Get Me A Musician

We hear a lot about the prophet Elijah in the church, very little about his successor, Elisha. I find that curious because Elisha’s impact on the narrative of God was enormous. When the prophetic mantle is first being passed, Elisha asks for a double measure of Elijah’s spirit and it seems to have been granted, empowering the new prophet with twice the spiritual potency of his predecessor (you know, the guy who got God to rain down fire on cue), resulting in a prodigious ministry that intersected with people at every level of society: artists and paupers, farmers and kings.

One of my favorite stories about Elisha recalls the time when three powerful leaders ask him for a word of wisdom from the Lord. And what does Elisha say in response?  “Get me a musician.” (2 Kings 3:15) Elisha already has the power of the Living God in his very being. So, what does he need a musician for? What role do the music and the melody play in the coming miracle? Do the prophet’s prayers and the ascending tune have a greater impact than the prayers alone? Do songs meld with spirit in some mysterious way, like the Word animating water at baptism? Or is the musician simply there to embed the memory of God’s life-saving actions that day? Good songs are sticky, gratitude not so much.

Our world is famished for these contemplative settings.

“Art is fundamental to the human search for deeper understanding.
Art, by extension of this reasoning, is fundamental to the understanding of the Bible.”
Makoto Fujimura, Art & Faith: A Theology of Making

When I first came to faith at the age of 33, I had a vision of a new kind of worship gathering. A vespers called The Renaissance Service: The Arts as a Window to the DivineTM. It was a candlelit feast for eyes, ears, and soul.  I was not a visual artist or a poet or a musician, but I knew intuitively—or through revelation—that these were the tools that would create the “thin place” where a person disinclined towards the church could feel God’s presence and lean in.

The Passion by Patty Wickman, the opening image of the first Renaissance Service, 2000. It was intended to communicate the invitation to “come unto Him all who are weary and heavy laden”

Our world is famished for these contemplative settings. Why else would so many people—including those who’d never set foot in a church at home— flock to the great cathedrals when they’re traveling? What is it that makes an agnostic bow their head and light a candle or slide quietly into a pew to listen to the choir? I can’t say for sure, but I know it happens every single day all over the world. I was so drawn to the power of this paradox that I wanted to capture it in a music video. Singer-songwriter Shane Welter, director Daniel Warren, and the good people of St. James Cathedral in Seattle, WA made it possible.

- [Set problem 1]
Answer these from the post about Elisha, one per line:
(a) What does Elisha say when three leaders ask him for a word from the Lord?
(b) At what age did the writer come to faith?
(c) Which cathedral helped make the music video possible?
- [Set problem 2] Rewrite the post about Elisha starting at "The Passion by" and ending at "made it possible.", substituting "short film" for "music video".
The data that comes next isn't needed for anything here.

- [Given information]
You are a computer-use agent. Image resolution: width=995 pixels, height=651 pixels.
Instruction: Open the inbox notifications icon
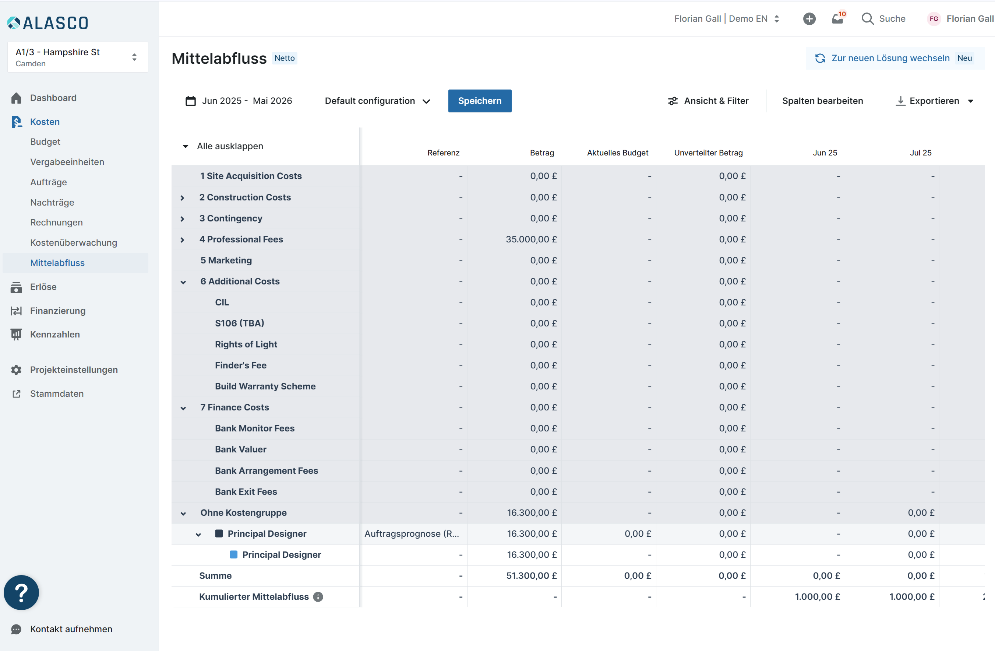coord(837,19)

- [Full response 1]
(a) "Get me a musician."
(b) 33
(c) St. James Cathedral in Seattle, WA

- [Full response 2]
The Passion by Patty Wickman, the opening image of the first Renaissance Service, 2000. It was intended to communicate the invitation to “come unto Him all who are weary and heavy laden”

Our world is famished for these contemplative settings. Why else would so many people—including those who’d never set foot in a church at home— flock to the great cathedrals when they’re traveling? What is it that makes an agnostic bow their head and light a candle or slide quietly into a pew to listen to the choir? I can’t say for sure, but I know it happens every single day all over the world. I was so drawn to the power of this paradox that I wanted to capture it in a short film. Singer-songwriter Shane Welter, director Daniel Warren, and the good people of St. James Cathedral in Seattle, WA made it possible.